▶ [Goal]
Rewrite the rows from the line with "Screen dimensions: 360x360 How do I perform: Click the 37.4''" to the line with "point(86,260)", both included, as a numbered list with no blank lines. Give only those lines, and leave the pictures out.

▶ [Records provided]

○ ○ ○ ○

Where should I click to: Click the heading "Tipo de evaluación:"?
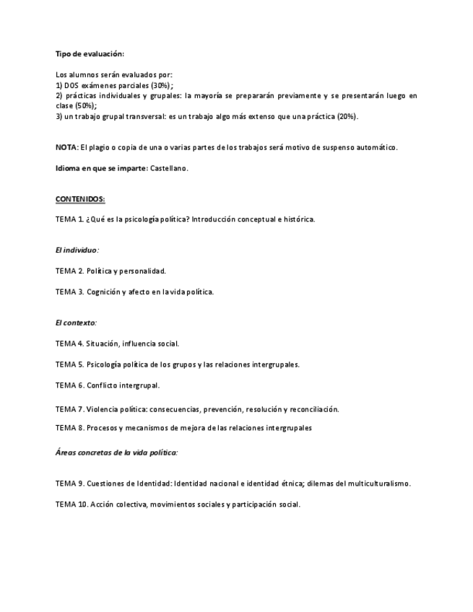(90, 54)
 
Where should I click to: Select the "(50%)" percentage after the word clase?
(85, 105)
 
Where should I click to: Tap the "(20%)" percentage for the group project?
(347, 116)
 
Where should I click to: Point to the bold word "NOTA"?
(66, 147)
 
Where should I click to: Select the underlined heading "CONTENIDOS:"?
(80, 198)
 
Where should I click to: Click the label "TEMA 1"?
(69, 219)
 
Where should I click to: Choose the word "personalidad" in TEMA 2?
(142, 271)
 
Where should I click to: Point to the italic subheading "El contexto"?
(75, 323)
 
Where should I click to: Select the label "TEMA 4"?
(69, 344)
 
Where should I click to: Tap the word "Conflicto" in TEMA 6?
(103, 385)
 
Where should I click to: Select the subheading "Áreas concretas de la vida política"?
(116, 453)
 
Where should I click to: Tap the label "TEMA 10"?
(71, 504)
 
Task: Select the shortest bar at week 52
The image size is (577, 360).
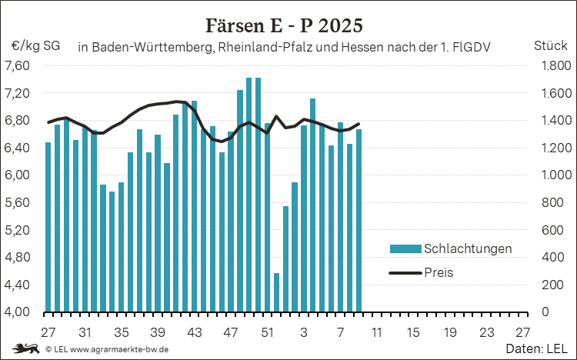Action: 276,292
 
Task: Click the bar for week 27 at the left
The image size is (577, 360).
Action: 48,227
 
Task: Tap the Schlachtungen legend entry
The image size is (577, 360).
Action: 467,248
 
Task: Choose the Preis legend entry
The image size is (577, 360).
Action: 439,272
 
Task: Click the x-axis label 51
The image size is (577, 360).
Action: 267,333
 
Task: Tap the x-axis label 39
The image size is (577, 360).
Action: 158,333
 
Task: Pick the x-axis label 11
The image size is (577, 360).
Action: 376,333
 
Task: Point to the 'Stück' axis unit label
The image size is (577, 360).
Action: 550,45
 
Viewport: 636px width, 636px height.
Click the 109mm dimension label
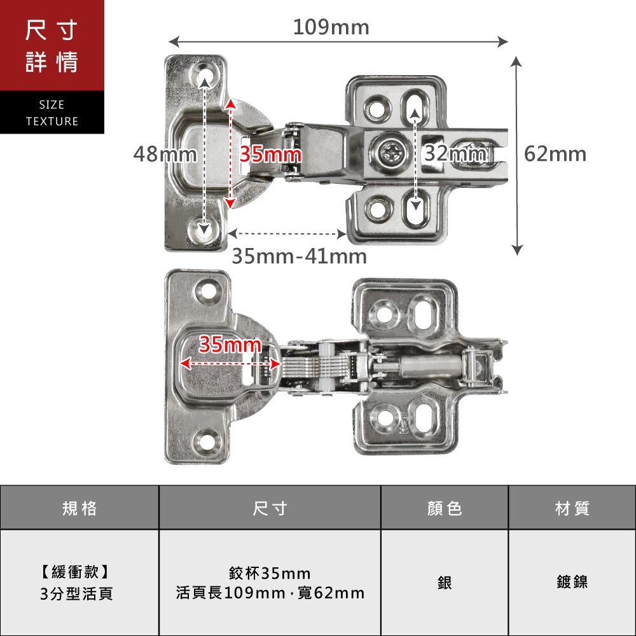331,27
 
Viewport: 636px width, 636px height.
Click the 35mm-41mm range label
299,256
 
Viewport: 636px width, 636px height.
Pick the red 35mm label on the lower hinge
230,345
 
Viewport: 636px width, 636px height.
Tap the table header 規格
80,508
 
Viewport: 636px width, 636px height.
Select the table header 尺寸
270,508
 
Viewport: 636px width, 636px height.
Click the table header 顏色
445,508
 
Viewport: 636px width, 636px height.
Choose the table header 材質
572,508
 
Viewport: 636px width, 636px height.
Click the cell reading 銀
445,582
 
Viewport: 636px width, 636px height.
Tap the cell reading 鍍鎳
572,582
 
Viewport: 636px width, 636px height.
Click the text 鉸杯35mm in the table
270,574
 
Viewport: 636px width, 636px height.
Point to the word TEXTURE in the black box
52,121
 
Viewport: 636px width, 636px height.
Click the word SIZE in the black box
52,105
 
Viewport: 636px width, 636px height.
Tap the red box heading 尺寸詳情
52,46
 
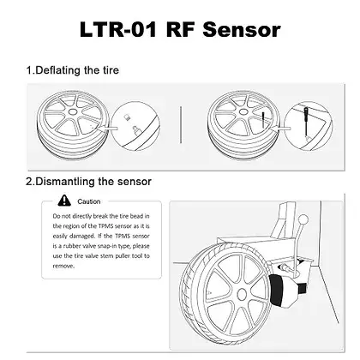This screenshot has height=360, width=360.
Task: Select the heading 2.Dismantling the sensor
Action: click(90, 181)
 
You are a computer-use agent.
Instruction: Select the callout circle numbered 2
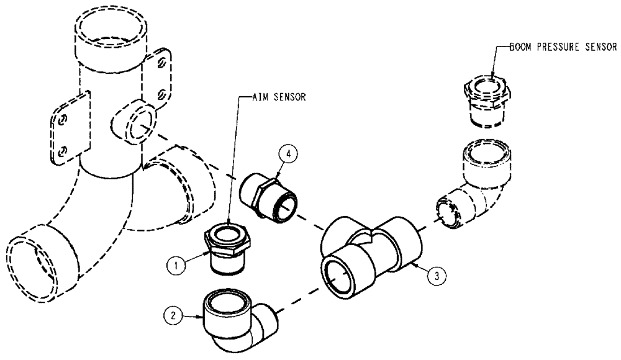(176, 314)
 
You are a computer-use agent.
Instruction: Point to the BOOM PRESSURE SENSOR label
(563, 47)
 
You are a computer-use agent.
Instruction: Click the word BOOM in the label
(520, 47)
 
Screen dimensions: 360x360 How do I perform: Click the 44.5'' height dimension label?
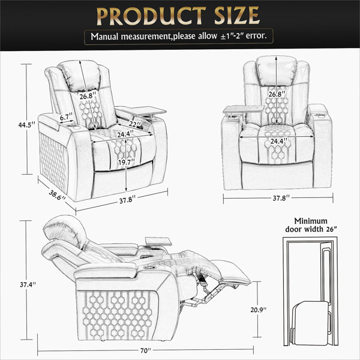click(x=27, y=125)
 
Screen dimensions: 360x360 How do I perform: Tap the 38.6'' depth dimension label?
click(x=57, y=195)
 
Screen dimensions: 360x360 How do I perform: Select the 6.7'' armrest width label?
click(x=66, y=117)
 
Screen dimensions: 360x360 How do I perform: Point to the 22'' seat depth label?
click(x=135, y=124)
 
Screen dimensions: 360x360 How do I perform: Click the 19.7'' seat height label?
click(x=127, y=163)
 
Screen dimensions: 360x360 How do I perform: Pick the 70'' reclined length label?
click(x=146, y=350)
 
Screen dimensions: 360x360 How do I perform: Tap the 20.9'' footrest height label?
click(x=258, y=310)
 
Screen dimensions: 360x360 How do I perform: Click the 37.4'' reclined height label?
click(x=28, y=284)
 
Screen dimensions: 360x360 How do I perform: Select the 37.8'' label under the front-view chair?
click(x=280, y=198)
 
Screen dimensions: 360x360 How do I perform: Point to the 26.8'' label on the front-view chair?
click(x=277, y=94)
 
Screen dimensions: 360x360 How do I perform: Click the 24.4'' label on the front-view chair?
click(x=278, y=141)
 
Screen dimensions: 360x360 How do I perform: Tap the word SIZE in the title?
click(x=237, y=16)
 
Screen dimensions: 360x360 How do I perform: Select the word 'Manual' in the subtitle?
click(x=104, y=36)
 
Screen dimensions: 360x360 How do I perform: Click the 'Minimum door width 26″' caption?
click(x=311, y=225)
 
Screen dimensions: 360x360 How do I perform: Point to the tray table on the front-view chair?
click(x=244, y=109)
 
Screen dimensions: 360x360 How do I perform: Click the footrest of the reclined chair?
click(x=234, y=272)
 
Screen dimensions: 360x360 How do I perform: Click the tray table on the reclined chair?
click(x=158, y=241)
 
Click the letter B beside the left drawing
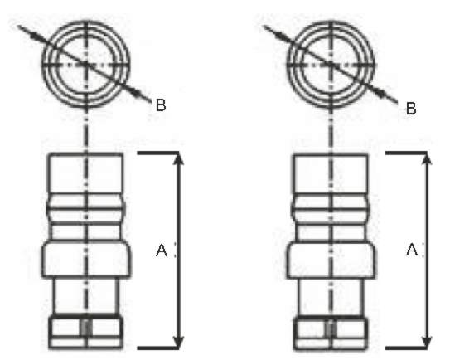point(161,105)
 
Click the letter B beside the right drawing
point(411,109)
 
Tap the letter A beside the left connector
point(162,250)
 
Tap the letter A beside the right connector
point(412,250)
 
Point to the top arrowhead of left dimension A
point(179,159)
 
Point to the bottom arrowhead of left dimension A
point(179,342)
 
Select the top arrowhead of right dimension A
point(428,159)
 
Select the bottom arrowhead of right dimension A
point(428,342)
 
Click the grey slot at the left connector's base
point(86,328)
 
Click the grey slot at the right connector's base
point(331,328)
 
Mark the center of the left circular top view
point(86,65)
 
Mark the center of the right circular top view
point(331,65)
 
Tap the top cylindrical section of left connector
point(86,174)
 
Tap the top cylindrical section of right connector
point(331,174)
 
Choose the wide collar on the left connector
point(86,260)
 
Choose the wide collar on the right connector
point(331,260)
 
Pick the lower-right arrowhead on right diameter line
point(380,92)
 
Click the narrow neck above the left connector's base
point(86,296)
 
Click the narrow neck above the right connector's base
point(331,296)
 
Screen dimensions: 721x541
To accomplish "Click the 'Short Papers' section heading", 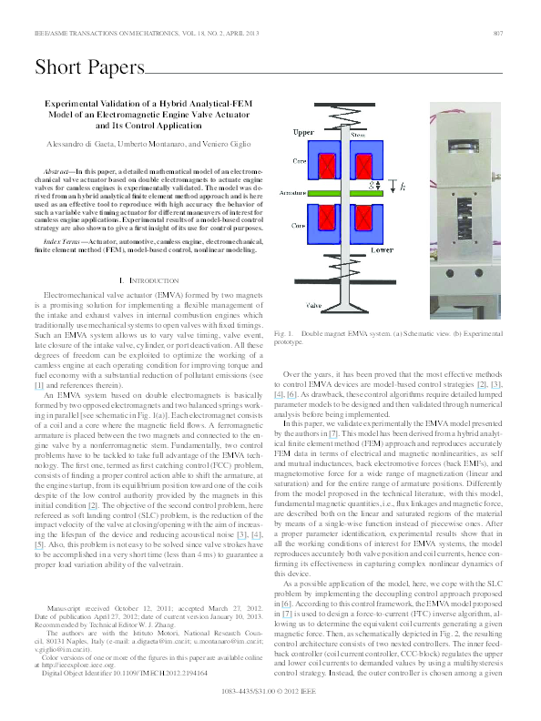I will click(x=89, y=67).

○ ○ ○ ○

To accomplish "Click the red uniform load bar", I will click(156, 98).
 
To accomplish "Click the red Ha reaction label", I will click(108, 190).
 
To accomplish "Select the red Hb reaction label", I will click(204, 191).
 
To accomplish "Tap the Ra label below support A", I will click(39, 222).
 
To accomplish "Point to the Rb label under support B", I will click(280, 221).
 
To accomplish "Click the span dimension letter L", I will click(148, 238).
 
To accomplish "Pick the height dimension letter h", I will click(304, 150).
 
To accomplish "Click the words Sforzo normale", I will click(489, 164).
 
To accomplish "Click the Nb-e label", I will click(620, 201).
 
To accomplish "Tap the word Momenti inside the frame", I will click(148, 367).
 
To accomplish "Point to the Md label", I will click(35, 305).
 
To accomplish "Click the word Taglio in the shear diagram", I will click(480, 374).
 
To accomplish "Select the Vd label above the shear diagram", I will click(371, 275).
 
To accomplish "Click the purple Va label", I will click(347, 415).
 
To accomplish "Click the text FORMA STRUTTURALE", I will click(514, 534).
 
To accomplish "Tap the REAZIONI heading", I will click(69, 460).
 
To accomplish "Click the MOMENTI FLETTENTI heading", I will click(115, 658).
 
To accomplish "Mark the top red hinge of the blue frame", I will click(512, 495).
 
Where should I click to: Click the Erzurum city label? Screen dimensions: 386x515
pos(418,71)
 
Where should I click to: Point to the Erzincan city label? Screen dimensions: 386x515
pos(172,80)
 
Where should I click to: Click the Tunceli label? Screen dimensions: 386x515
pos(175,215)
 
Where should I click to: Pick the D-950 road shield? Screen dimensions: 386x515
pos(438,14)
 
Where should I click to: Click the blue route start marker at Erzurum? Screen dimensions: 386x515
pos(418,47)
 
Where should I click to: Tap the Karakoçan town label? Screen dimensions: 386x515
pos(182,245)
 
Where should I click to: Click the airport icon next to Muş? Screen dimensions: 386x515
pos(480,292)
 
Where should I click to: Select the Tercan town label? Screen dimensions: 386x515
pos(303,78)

○ ○ ○ ○

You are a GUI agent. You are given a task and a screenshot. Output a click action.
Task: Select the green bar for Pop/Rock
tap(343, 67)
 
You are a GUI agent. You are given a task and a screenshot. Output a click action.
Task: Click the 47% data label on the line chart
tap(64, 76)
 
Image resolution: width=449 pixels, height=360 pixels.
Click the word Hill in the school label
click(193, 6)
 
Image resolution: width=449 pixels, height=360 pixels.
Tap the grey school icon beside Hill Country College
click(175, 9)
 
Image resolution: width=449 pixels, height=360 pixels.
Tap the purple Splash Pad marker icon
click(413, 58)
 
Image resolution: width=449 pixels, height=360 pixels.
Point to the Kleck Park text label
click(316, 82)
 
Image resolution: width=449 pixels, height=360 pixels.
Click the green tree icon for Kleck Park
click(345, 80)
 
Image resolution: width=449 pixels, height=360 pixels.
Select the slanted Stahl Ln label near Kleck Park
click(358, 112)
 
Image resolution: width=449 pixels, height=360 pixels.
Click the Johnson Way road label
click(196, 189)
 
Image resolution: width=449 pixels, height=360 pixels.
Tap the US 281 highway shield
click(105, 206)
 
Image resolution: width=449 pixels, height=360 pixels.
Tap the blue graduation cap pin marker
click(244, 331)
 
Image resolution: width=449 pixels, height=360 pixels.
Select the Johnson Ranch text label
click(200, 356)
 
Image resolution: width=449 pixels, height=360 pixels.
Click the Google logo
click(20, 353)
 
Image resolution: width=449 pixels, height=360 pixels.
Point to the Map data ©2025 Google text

○ ○ ○ ○

▶ [Response below]
1. Screen dimensions: 360x360 How do I perform: Click the 37.4'' reclined height label?
2. click(x=28, y=284)
3. Screen dimensions: 360x360 How do I perform: Select the 37.8'' label under the front-view chair?
4. click(x=280, y=198)
5. Screen dimensions: 360x360 How do I perform: Point to the 26.8'' label on the front-view chair?
6. click(x=277, y=94)
7. Screen dimensions: 360x360 How do I perform: Click the 24.4'' label on the front-view chair?
8. click(x=278, y=141)
9. Screen dimensions: 360x360 How do I perform: Tap the word SIZE in the title?
10. click(x=237, y=16)
11. Screen dimensions: 360x360 How do I perform: Select the word 'Manual' in the subtitle?
12. click(x=104, y=36)
13. Screen dimensions: 360x360 How do I perform: Click the 'Minimum door width 26″' caption?
14. click(x=311, y=225)
15. Screen dimensions: 360x360 How do I perform: Point to the tray table on the front-view chair?
16. click(x=244, y=109)
17. Screen dimensions: 360x360 How do I perform: Click the footrest of the reclined chair?
18. click(x=234, y=272)
19. Screen dimensions: 360x360 How do I perform: Click the tray table on the reclined chair?
20. click(x=158, y=241)
21. Click the letter B beside the left drawing
22. point(161,105)
23. Click the letter B beside the right drawing
24. point(411,109)
25. Tap the letter A beside the left connector
26. point(162,250)
27. Tap the letter A beside the right connector
28. point(412,250)
29. Point to the top arrowhead of left dimension A
30. point(179,159)
31. Point to the bottom arrowhead of left dimension A
32. point(179,342)
33. Select the top arrowhead of right dimension A
34. point(428,159)
35. Select the bottom arrowhead of right dimension A
36. point(428,342)
37. Click the grey slot at the left connector's base
38. point(86,328)
39. Click the grey slot at the right connector's base
40. point(331,328)
41. Mark the center of the left circular top view
42. point(86,65)
43. Mark the center of the right circular top view
44. point(331,65)
45. Tap the top cylindrical section of left connector
46. point(86,174)
47. Tap the top cylindrical section of right connector
48. point(331,174)
49. Choose the wide collar on the left connector
50. point(86,260)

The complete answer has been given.